Anorgasmia is a female sexual orgasmic disorder in which there is persistent and consistent inability to achieve orgasm after adequate stimulation that causes personal distress. Approximately 15% of women report difficulties with orgasm, and approximately 10% of women in the United States have never climaxed. Many women who orgasm regularly only have orgasm about half to three-quarters of the time. Anorgasmia is more common in women than in men. Anorgasmia is more common in younger women compared to younger men. Primary anorgasmia is used to define the condition of never having experienced orgasm while secondary anorgasmia is used to describe a woman who once experienced orgasm but lost the ability.
Anorgasmia can be caused by psychologic problems. Anorgasmia can also be caused by medical problems such as diabetic neuropathy, multiple sclerosis, genital mutilation or complications from spinal cord injury, genital surgery, total hysterectomy, pelvic trauma, hormonal issues such as low testosterone, low estrogen or low thyroid. A common cause of anorgasmia in women is the use of anti-depressants, particularly selective serotonin reuptake inhibitors (SSRIs). It is estimated that 15-35% of users of selective serotonin reuptake inhibitors are affected by anorgasmia. Very often anorgasmia is secondary to both psychologic and physiologic causes.
Anorgasm is persistent and consistent inability to achieve orgasm after adequate stimulation. Some women with primary anorgasmia have no personal distress. These women may view sexual activity as pleasant despite their inability to orgasm because they achieve reward from touching, holding, kissing, caressing, and getting and giving attention.
Some women with primary anorgasmia have great personal distress. These women cannot achieve orgasmic release of sexual tension and may even experience pelvic pain because of genital vascular engorgement. When a woman has sexual activity that is not accompanied by orgasmic release, sexual activity may become a chore or a duty rather than a mutually satisfying, intimate experience. In such circumstances, sexual desire often declines, and sexual activity can result in resentment and relationship conflict. Women with anorgasmia and personal distress should consider undergoing a combined psychologic and physiologic sexual medicine evaluation.

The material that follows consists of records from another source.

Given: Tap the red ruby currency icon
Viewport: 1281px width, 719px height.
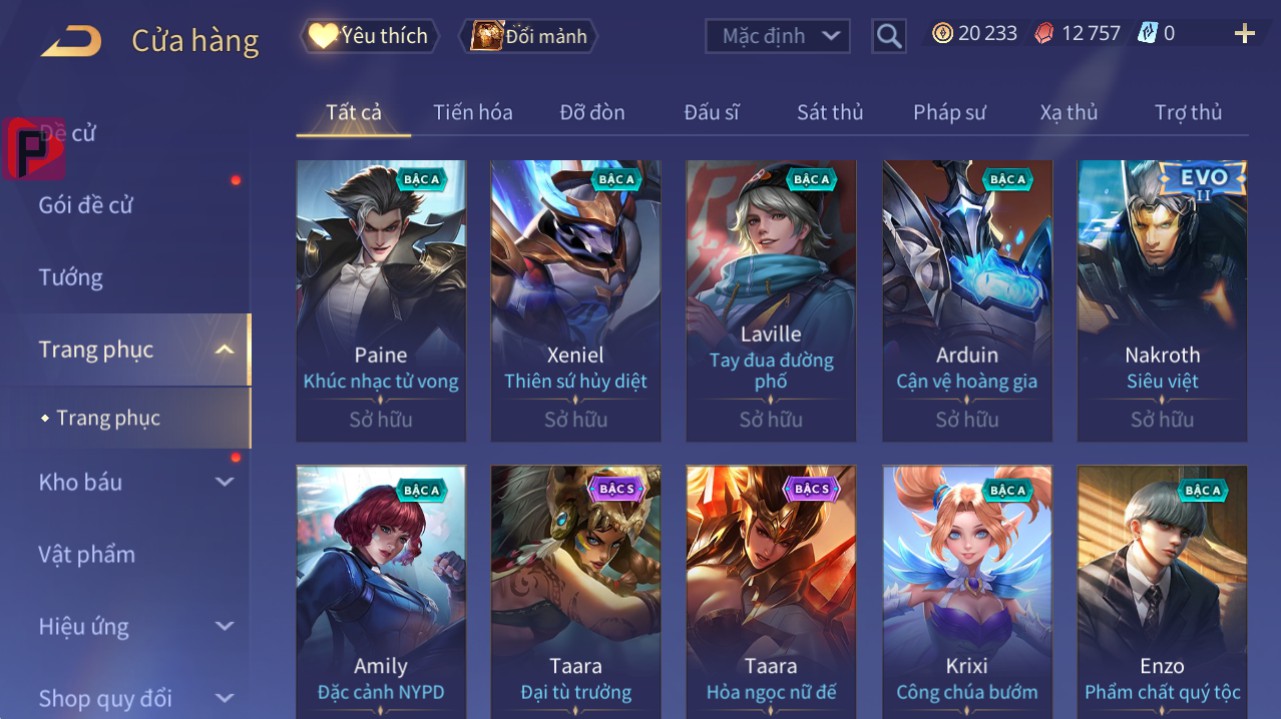Looking at the screenshot, I should [x=1045, y=33].
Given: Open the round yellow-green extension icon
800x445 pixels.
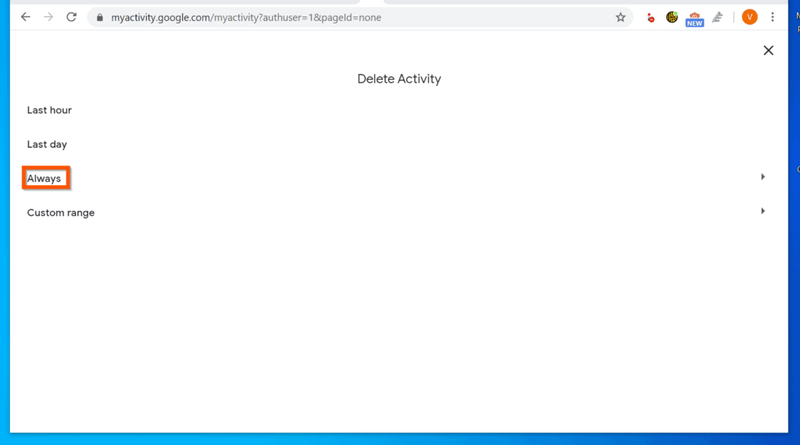Looking at the screenshot, I should click(x=672, y=17).
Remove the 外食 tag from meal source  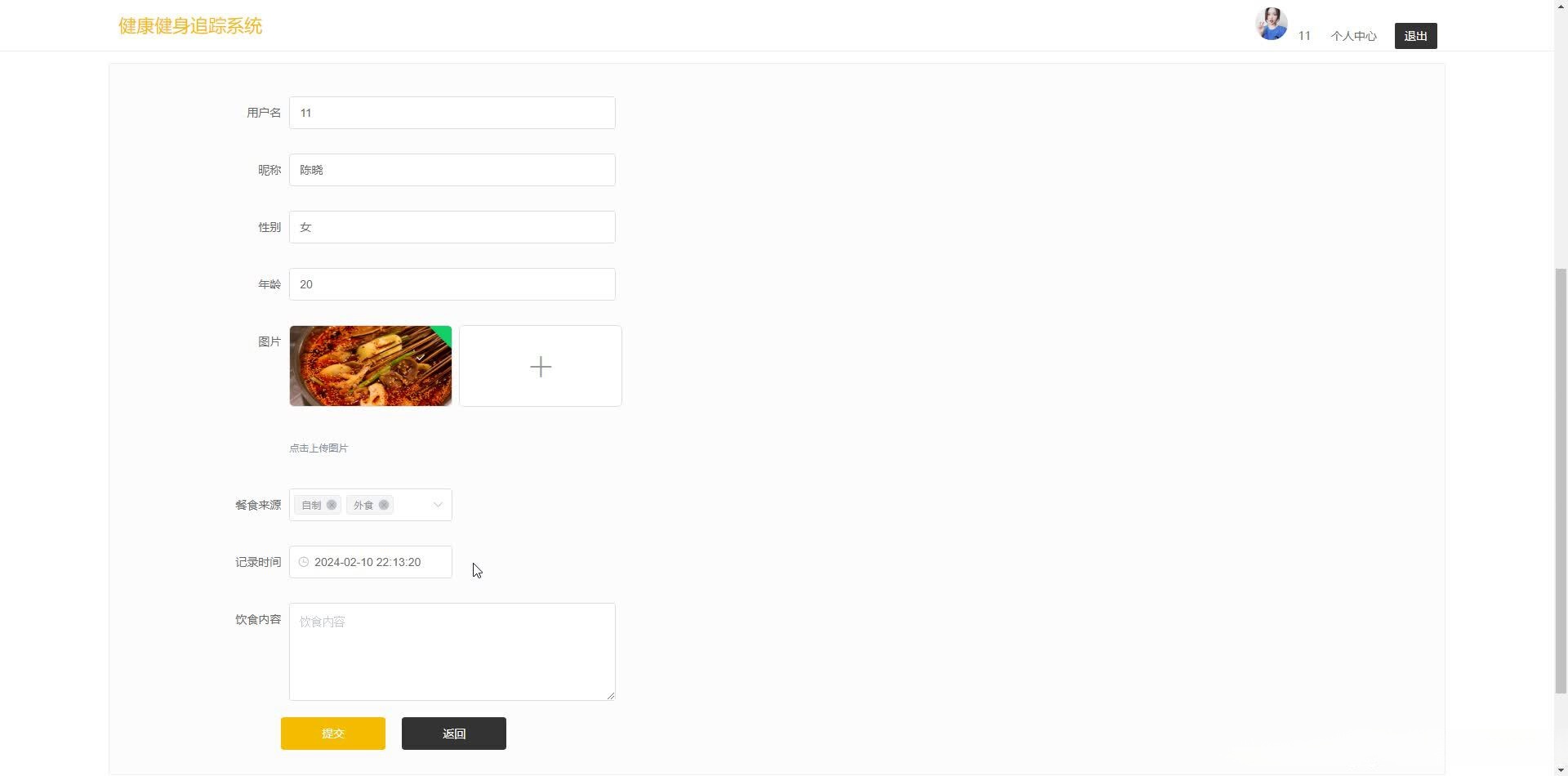click(x=384, y=505)
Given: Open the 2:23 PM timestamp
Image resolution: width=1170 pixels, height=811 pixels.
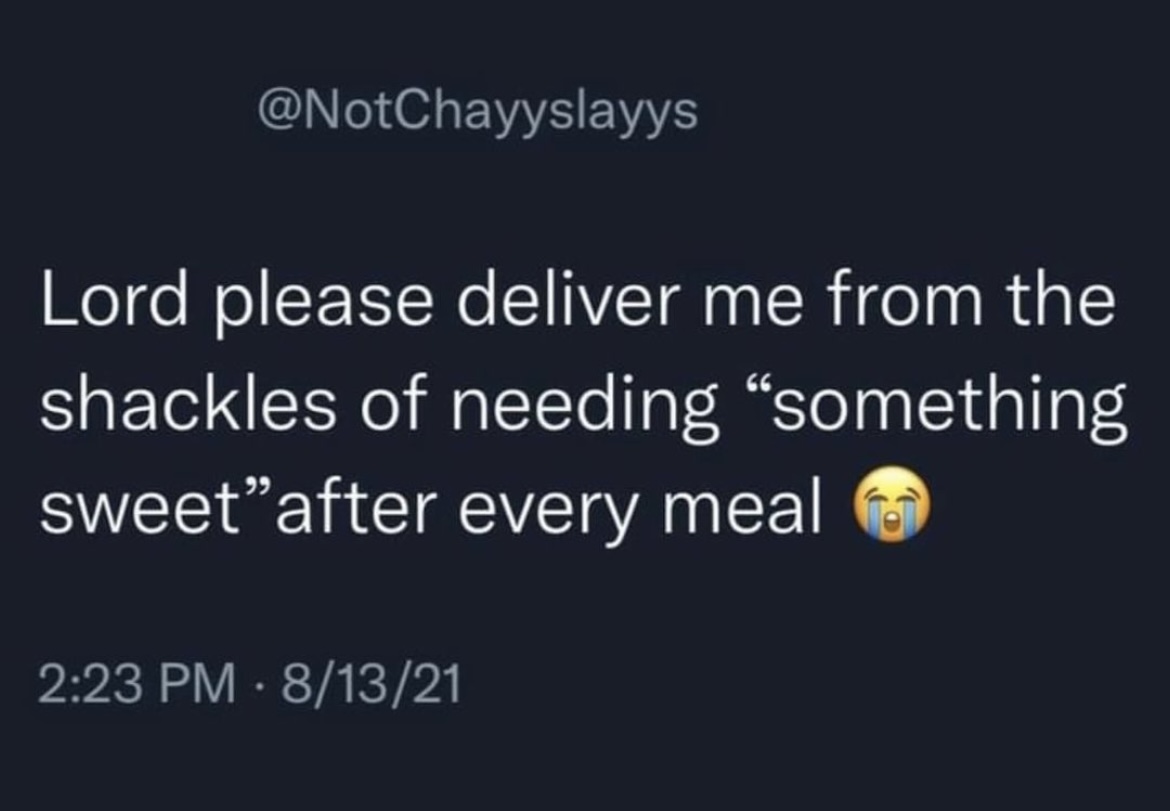Looking at the screenshot, I should tap(139, 686).
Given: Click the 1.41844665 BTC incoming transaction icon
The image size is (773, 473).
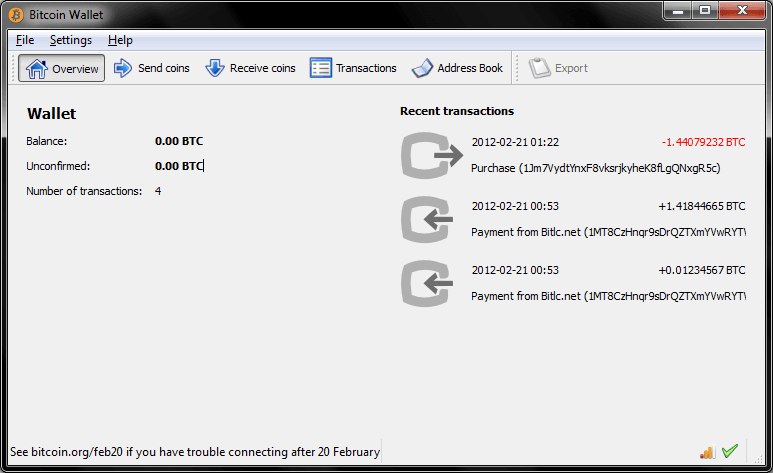Looking at the screenshot, I should click(x=431, y=219).
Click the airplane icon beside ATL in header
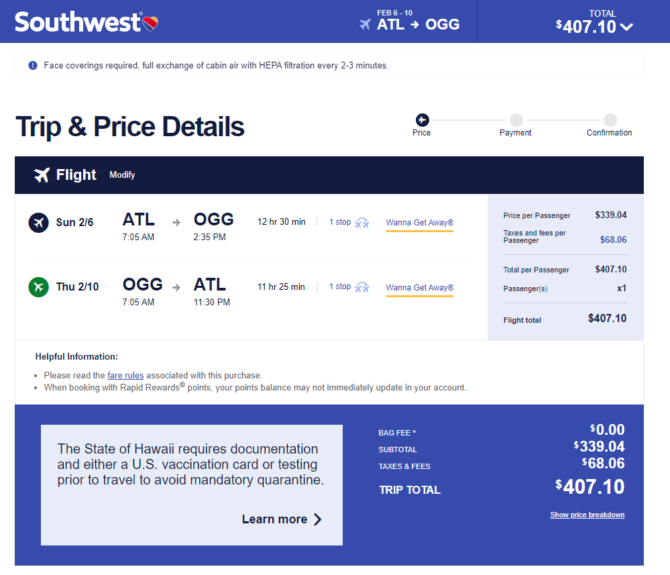670x575 pixels. [365, 24]
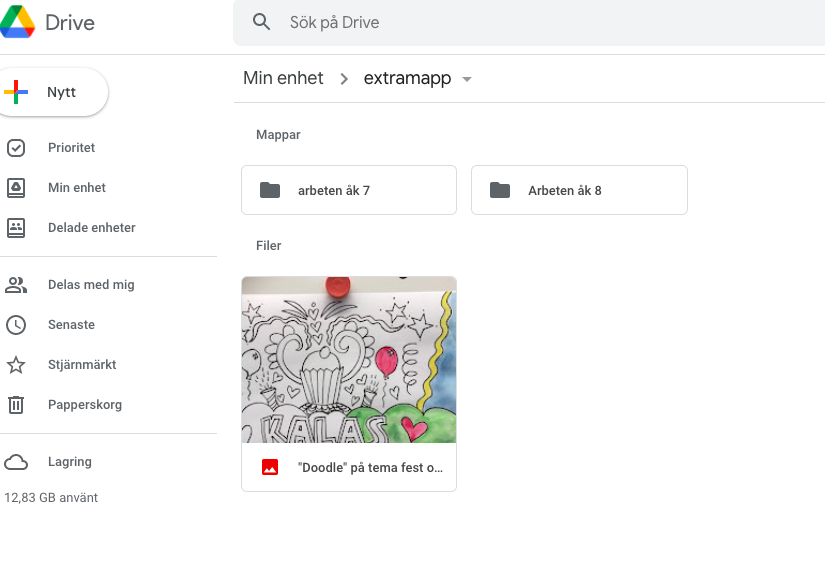Click the Senaste clock icon

click(x=16, y=325)
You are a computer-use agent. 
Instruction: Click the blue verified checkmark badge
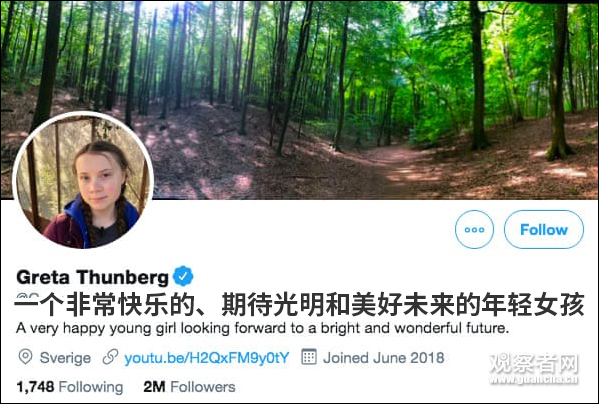coord(183,276)
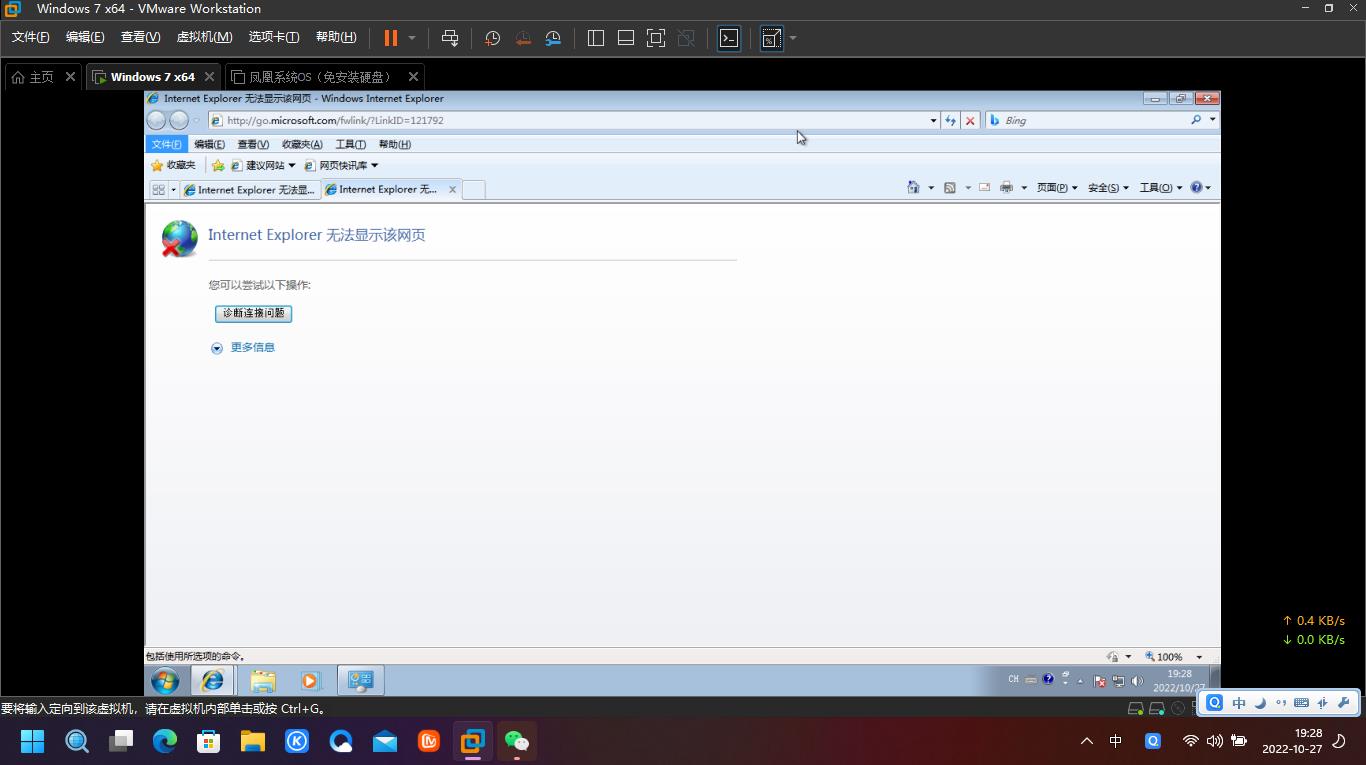Toggle the VMware sidebar library panel

pos(596,38)
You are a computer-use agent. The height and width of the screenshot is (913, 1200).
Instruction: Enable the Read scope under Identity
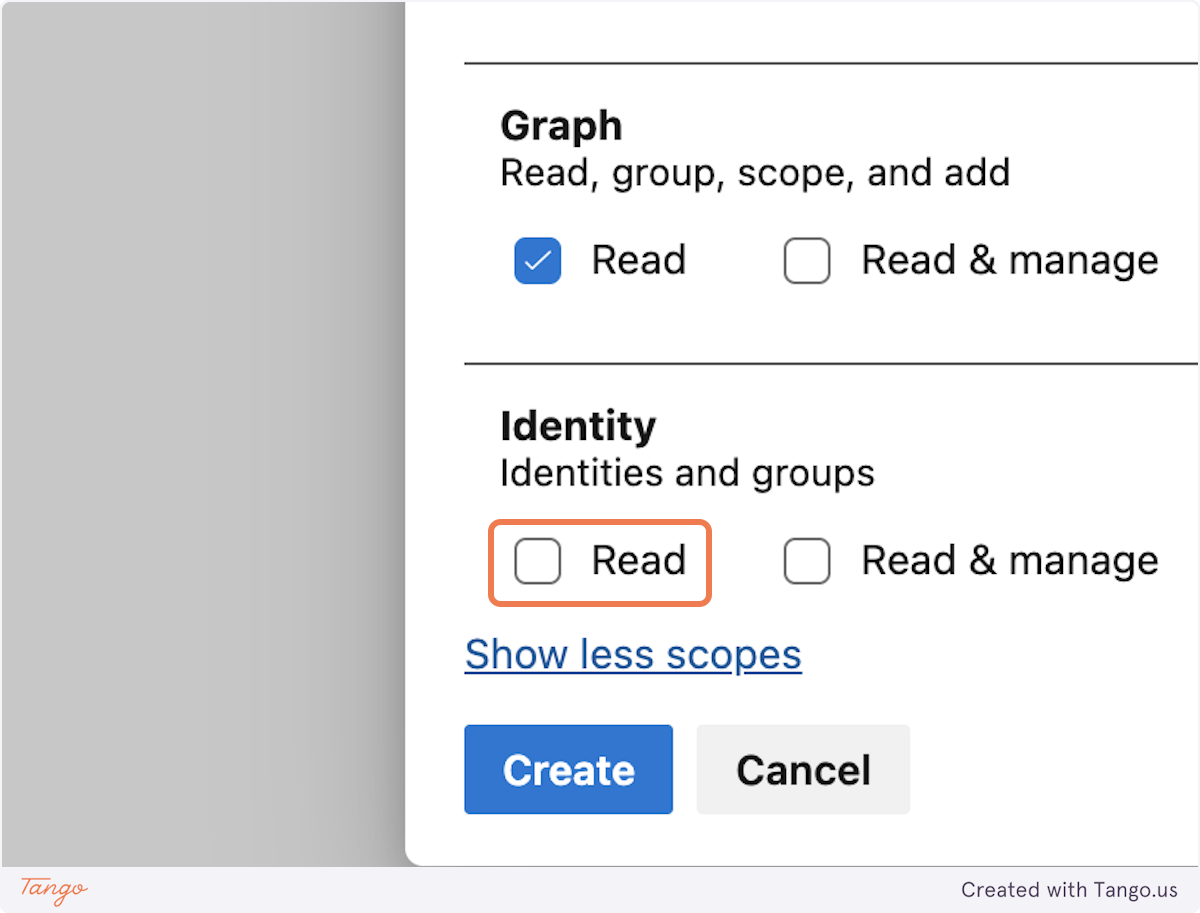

Some women who once had the ability to have orgasm develop secondary anorgasmia from psychologic issues such as drug addiction or alcoholism, depression, grief or loss. Some women develop secondary anorgasmia from physiologic issues such as diminished genital sensation, pelvic surgery or injuries, sexual pain, vaginal dryness, reduced sexual arousal, hypoactive sexual desire disorder, medications especially SSRI’s and oral contraceptives, chronic illnesses, or low testosterone, low estrogen, and/or low thyroid hormonal states. Whether a woman has psychologic-based or physiologic-based anorgasmia, if she has associated personal distress a combined psychologic and physiologic sexual medicine evaluation should be considered.
Women may develop a situational form of secondary anorgasmia in which the woman is more easily orgasmic in some situations (certain partner and certain type of foreplay) and cannot achieve orgasm in other situations. These variations are not usually associated with great personal distress. Should situational secondary anorgasmia cause personal distress, a combined psychologic and physiologic sexual medicine evaluation should be considered.
Physiologic approaches to improving orgasmic function focus on ruling out contributing medical causes. Blood testing should be considered for sex hormone levels such as testosterone, sex hormone binding globulin, dihydrotestosterone, LH, FSH, estradiol, progesterone, prolactin, and TSH. These blood tests will assess ovarian function, pituitary function and thyroid function.
Psychologic approaches to improving orgasmic function focus on the woman exploring psychologic factors such as hypoactive sexual desire disorder, depression, poor arousal, anxiety, fatigue, emotional concerns, past trauma and abuse history, cultural and religious prohibitions feeling excess pressure to have sex, or a partner’s sexual dysfunction such as erectile dysfunction or premature ejaculation. Sex therapy includes teaching the use by couples of manual or vibrator stimulation during intercourse, or using the female-above position as it may allow for greater stimulation of the clitoris and it allows the woman better control of movement. Sex therapy may focus on mindfulness strategies and yoga exercises. Sex therapy also assist the woman examine and realign expectations of orgasm. Emotional intelligence, or knowledge of one’s own mood or sense of being is important for orgasm function.
Physiologic approaches to improving orgasmic function focus on ruling out contributing medical causes, such as switching medications if appropriate or treating urinary incontinence if appropriate.
Medications that may help with orgasmic function include dopamine agonists (drugs that raise dopamine), oxytocin, phosphodiesterase type 5 inhibitors and alpha-2 receptor blockers such as yohimbine hydrochloride.
In many cases the combined psychologic and physiologic approaches to resolving the orgasmic dysfunction make the most sense.